Almost a year after the most catastrophic event involving tall buildings ever, the UK skyscraper debate has resurfaced with the Transport, Local Government and the Regions Committee presenting its - at times odd - findings.
The committee talked to anti-tower folk such as Simon Jenkins as well as advocates including Ken Livingstone. It heard evidence from English Heritage, which it chastised for wanting to list tall buildings at the same time as it fought against them. But this was unfair. EH does list some, particular, tall buildings for historical or architectural reasons, just as it actually supports some towers - such as Swiss Re, arguably more significant than the Heron Tower it fought at inquiry.
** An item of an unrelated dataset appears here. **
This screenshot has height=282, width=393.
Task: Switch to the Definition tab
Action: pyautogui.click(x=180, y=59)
And the committee heard from CABE, which it attacked as a 'Modernist fan club', in danger of losing its credibility, riddled with conflicts of interest on its design review committee and in a 'cosy'relationship with the mayor, Corporation of London, big business and architects.CABE's response: it too has criticised 'Modernist'schemes, has 'traditionalists' on its panel and, anyway, the commissioners are appointed by government in the first place.
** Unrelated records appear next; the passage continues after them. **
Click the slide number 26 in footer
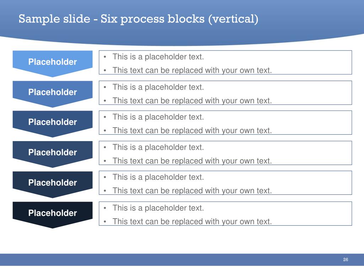364x273 pixels. pos(346,259)
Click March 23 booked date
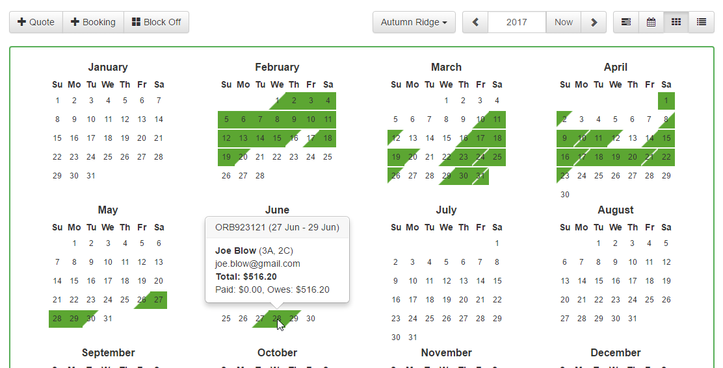Image resolution: width=723 pixels, height=368 pixels. [x=464, y=157]
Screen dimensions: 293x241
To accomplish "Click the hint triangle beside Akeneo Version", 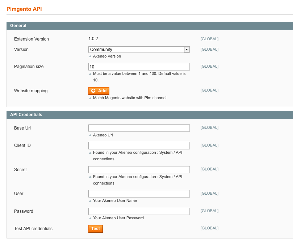I will tap(90, 56).
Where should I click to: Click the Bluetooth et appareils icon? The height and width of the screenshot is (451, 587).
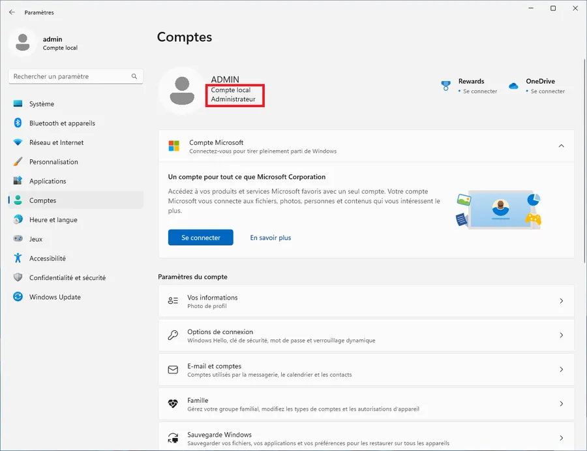click(x=18, y=123)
The report is also peppered with simplistic notions: do we need to be told that if tall buildings are allowed, 'it is important that they are well-designed'? Perhaps we do.
We hear that Bath has been 'disfigured by a 1960s block', but then so have many suburban areas by poor housing - it does not follow that we should abandon the house as a result. Neither is it helpful that 'tall buildings are not necessary to provide high-density accommodation'or that 'tall buildings have not always been sustainable'.
Perhaps the findings should have been less 'pepperpotted'and more 'clustered'.
One thought, though, does jump out.Nowhere does the report define what a tall building is. Is it five,10 or 30 storeys? Buildings are surely 'tall'depending on their context, making an exact, overarching policy difficult indeed.And that is government's biggest quandary here.Many want the EH/CABE joint guidance on tall buildings added to PPG1. But that would hardly be 'simplifying'or easing the planning process.